The models are co-designed and co-build in workshops by participants with materials and objects that were collected by all of them. These materials can be the traditional ones, has wood or paper, or the improbable ones, has metal or plastic objects taken from everyday life.
The construction of the model can be the first step for creating consensus, by the common effort of representing the existing urban context in a small scale. Around the 3D physical models, participants can easily make strategic proposals and integrate other inputs.
[NBS Card] Cultural Mapping
Methodological tool in participatory planning and community development, it makes visible the ways that local cultural assets, stories, practices, relationships, memories, and rituals constitute places as meaningful locations.
Process of collecting, recording, analyzing and synthesizing information to describe the cultural resources, networks, links and patterns of usage of a given community or group, also strategically used to bring stakeholders into conversation.
Flexible according to the objectives, purpose and what one wants to map. E.g. facilities, organizations, stories of places, historical sites, for the past (memories and landmarks) or for the future (aspirational mapping), for the community or for outsiders.
It can be combined with approaches such as footprint of women (gender), forbidden cities (safety), asset-based community development (community assets), arts.
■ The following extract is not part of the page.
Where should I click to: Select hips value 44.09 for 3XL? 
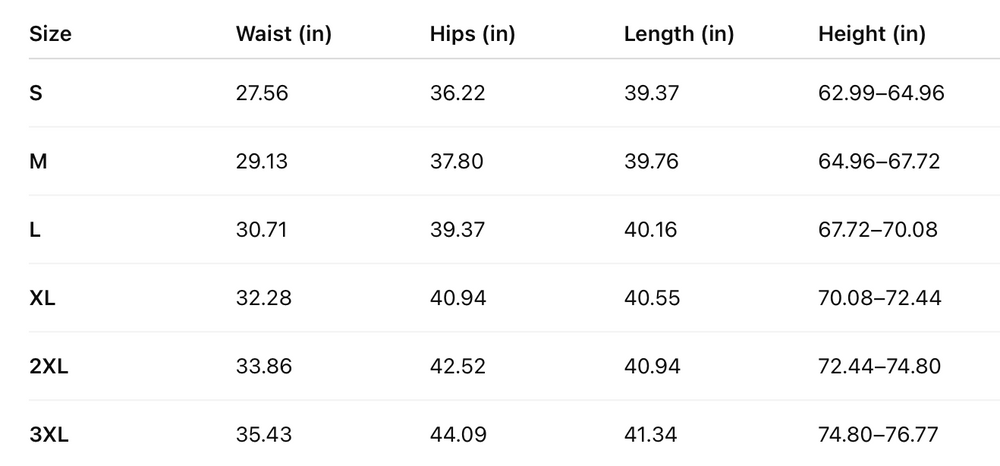(x=457, y=435)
[NBS Card] Solidarity Markets and Fairs
In these spaces of conviviality products, knowledge and services manufactured by the own participants are exchanged using or not social currencies as intermediary mechanisms. These markets intensify the social dynamics through valuing the knowledge diversity from the community and creating a circuit of integration and economic autonomy. The markets/fairs contribute to a broader movement focused on rediscovery of the local and popular economy. It innovates by combining three distinct elements in the same space in society: the social ties of proximity, solidarity consumption and the use / occupation of public spaces. Into the markets we find the figure of the “prosumer” who refers to the person who is both consumer and producer. For the continued participation of community members, the markets can be implemented through a local residents’ committee and through activities beyond market spaces.